From the first line of the material to the line containing "Open the youtu.be/Dcz3JA4i0b4 link", inclusive, write out each line exactly, leaving out the pictures.
*** Opening of DATA PROVIDED ***
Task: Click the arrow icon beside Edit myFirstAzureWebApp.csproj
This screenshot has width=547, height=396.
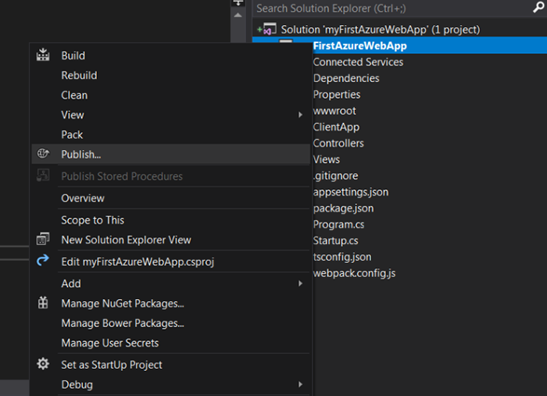Action: pos(43,261)
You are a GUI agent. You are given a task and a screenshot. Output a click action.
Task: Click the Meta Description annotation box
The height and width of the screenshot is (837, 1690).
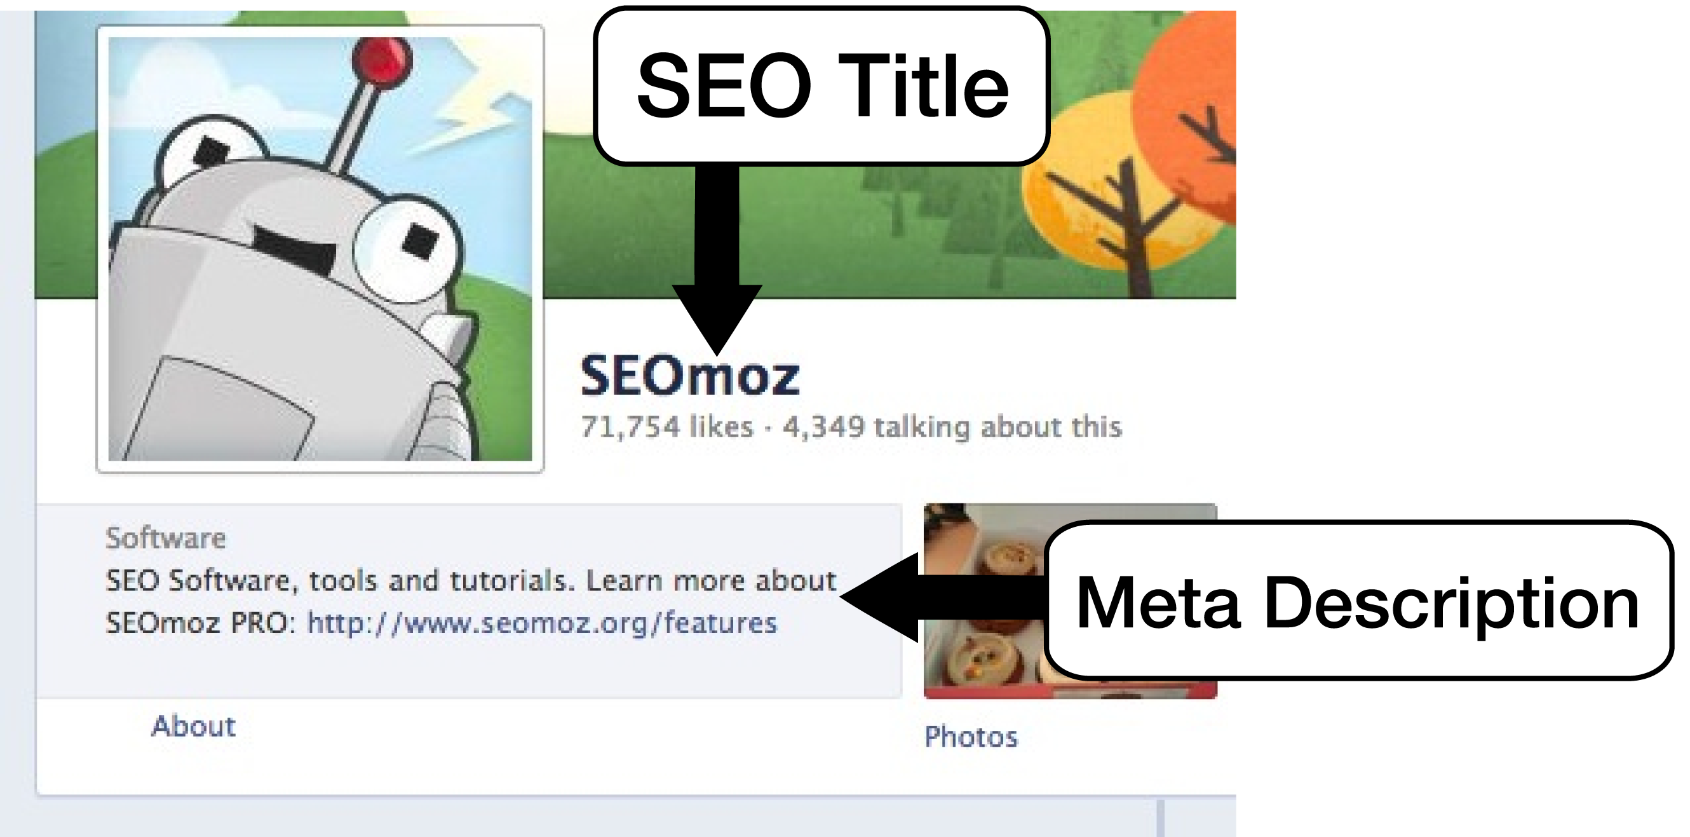pos(1357,601)
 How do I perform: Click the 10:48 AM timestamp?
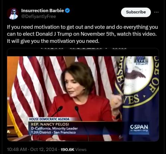(x=17, y=149)
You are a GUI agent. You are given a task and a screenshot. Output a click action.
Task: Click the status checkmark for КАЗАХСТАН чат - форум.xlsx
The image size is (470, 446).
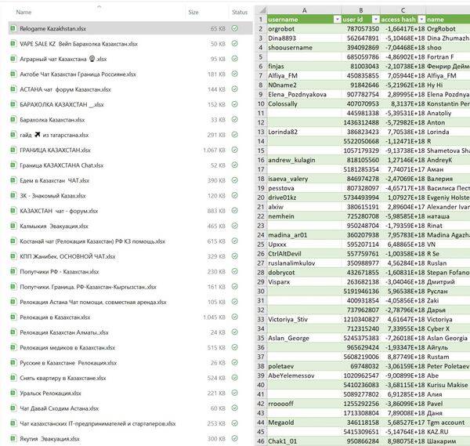[x=235, y=211]
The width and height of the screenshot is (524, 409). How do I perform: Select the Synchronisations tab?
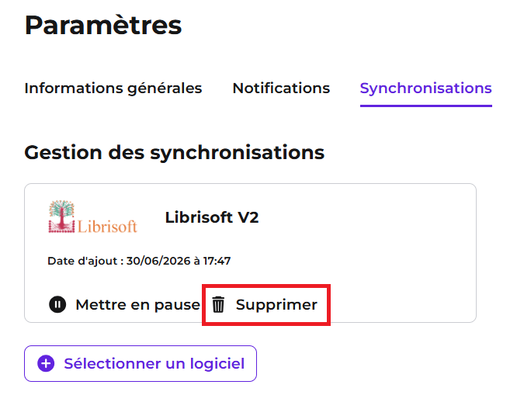pyautogui.click(x=425, y=88)
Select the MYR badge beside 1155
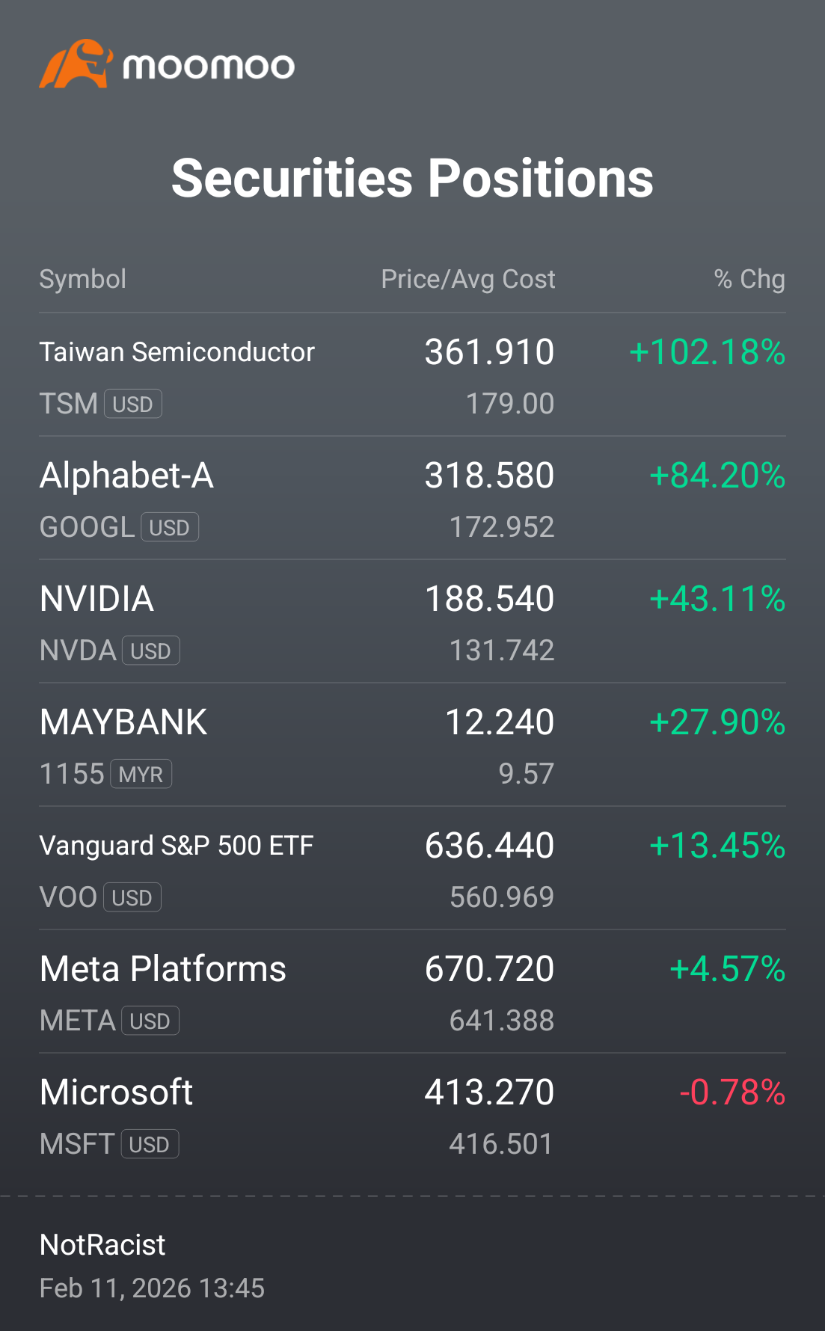This screenshot has width=825, height=1331. [x=141, y=774]
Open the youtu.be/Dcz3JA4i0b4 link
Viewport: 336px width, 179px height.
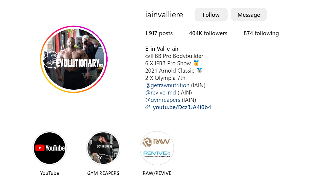click(182, 107)
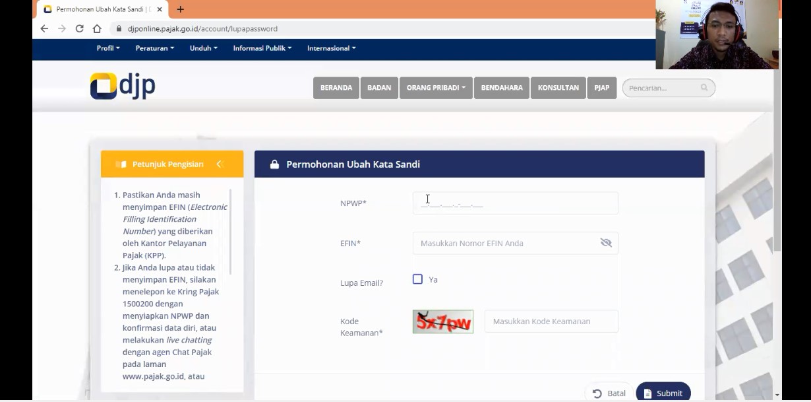Image resolution: width=811 pixels, height=402 pixels.
Task: Click the search magnifier icon
Action: click(704, 87)
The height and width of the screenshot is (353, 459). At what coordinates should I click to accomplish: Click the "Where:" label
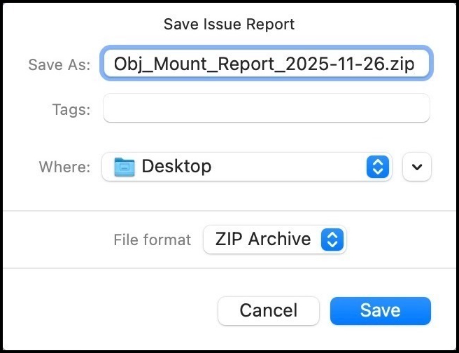coord(64,167)
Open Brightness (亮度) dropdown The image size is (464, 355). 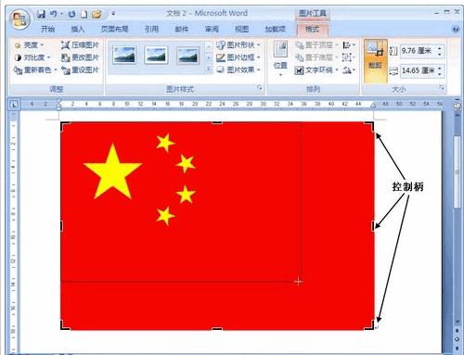point(30,45)
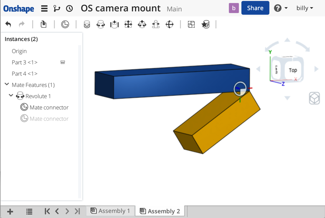The image size is (325, 218).
Task: Open the Onshape hamburger menu
Action: click(44, 8)
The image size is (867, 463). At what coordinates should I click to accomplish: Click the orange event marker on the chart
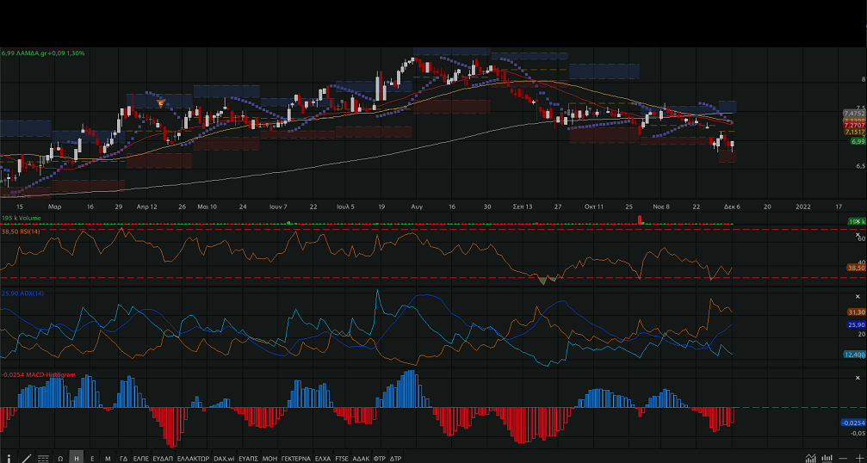161,103
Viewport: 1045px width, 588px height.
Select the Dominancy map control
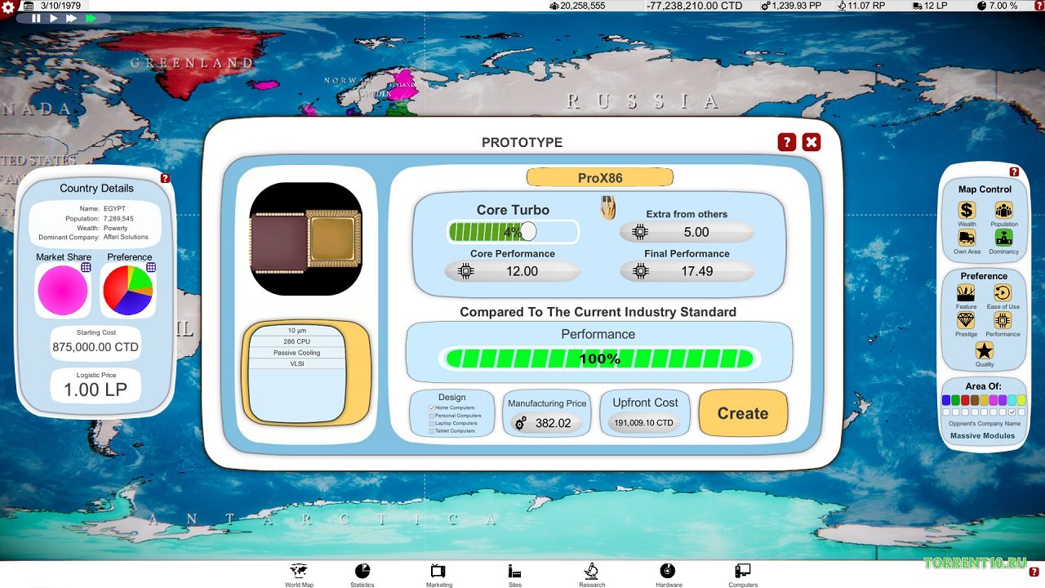[1003, 238]
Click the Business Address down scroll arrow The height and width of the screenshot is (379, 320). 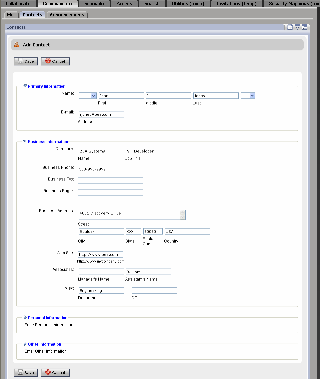(182, 217)
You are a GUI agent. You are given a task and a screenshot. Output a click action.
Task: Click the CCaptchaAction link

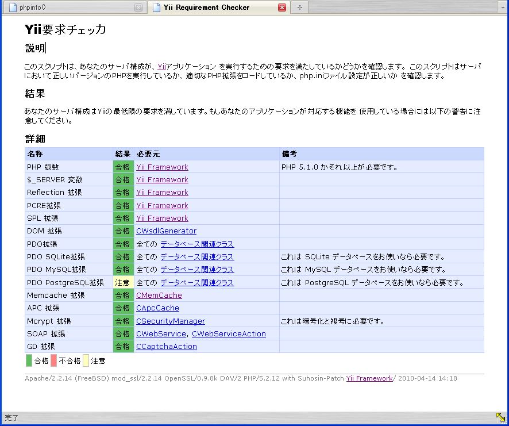pyautogui.click(x=166, y=346)
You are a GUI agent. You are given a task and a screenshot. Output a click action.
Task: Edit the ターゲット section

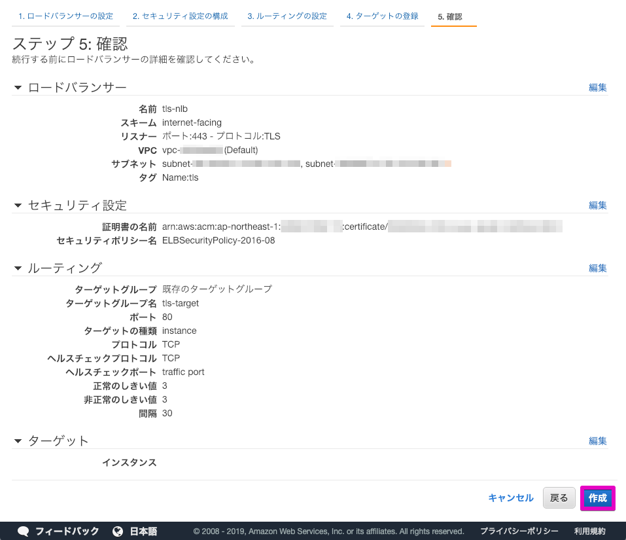(x=597, y=441)
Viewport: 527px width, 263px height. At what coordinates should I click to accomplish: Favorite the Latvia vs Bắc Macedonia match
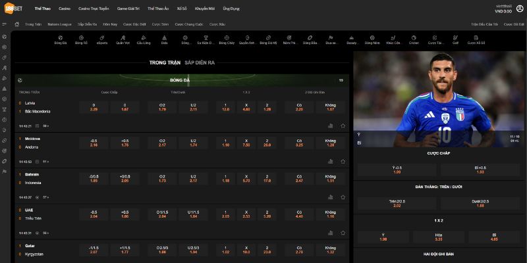pos(343,125)
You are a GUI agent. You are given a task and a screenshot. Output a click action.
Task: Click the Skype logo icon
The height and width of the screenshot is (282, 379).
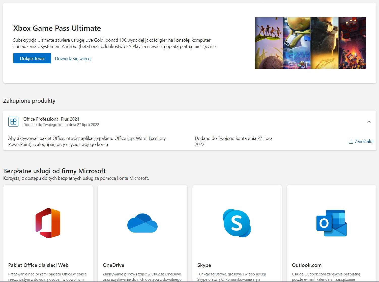pos(237,223)
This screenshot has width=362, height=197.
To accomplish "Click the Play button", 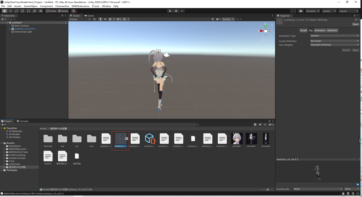I will tap(170, 11).
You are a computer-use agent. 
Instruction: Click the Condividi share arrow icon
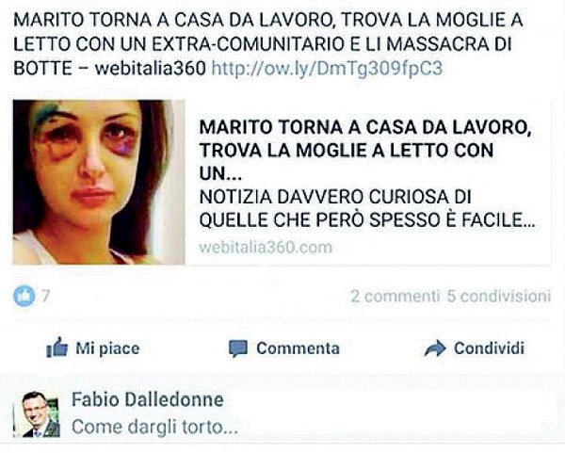pyautogui.click(x=435, y=348)
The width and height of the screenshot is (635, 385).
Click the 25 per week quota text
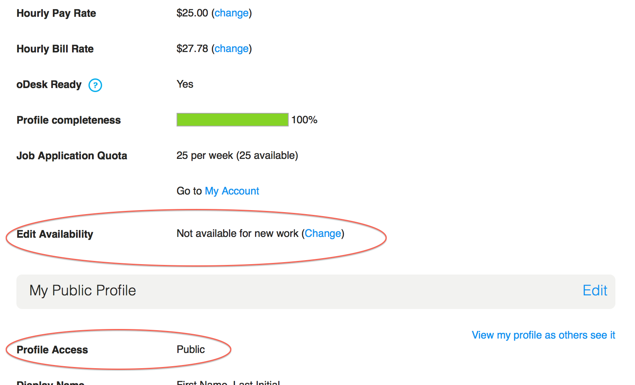(x=237, y=156)
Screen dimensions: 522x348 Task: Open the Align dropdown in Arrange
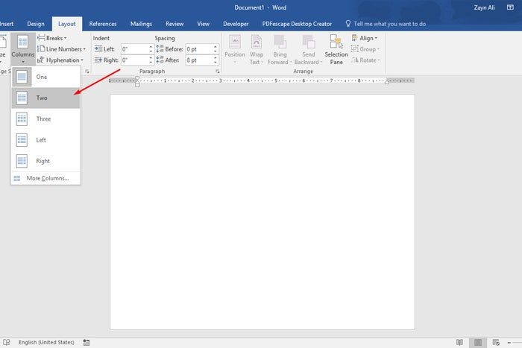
*** Close of DATA PROVIDED ***
● EXERCISE RESPONSE:
Task: Click the arrow icon beside Edit myFirstAzureWebApp.csproj
This screenshot has width=547, height=396.
Action: pos(43,261)
You are a GUI agent. You are given a task and a screenshot. Output a click action.
Task: Click the Meta Description annotation box
The height and width of the screenshot is (837, 1690).
pos(1357,601)
 How do I perform: Click the 10:48 AM timestamp?
(x=17, y=149)
You are a GUI agent. You are given a task and a screenshot. Output a click action.
Task: Click the status checkmark for КАЗАХСТАН чат - форум.xlsx
The image size is (470, 446).
[x=235, y=211]
The width and height of the screenshot is (524, 409). How do I perform: Select the Synchronisations tab?
pyautogui.click(x=425, y=88)
Select the MYR badge beside 1155
This screenshot has width=825, height=1331. [x=141, y=774]
Open the youtu.be/Dcz3JA4i0b4 link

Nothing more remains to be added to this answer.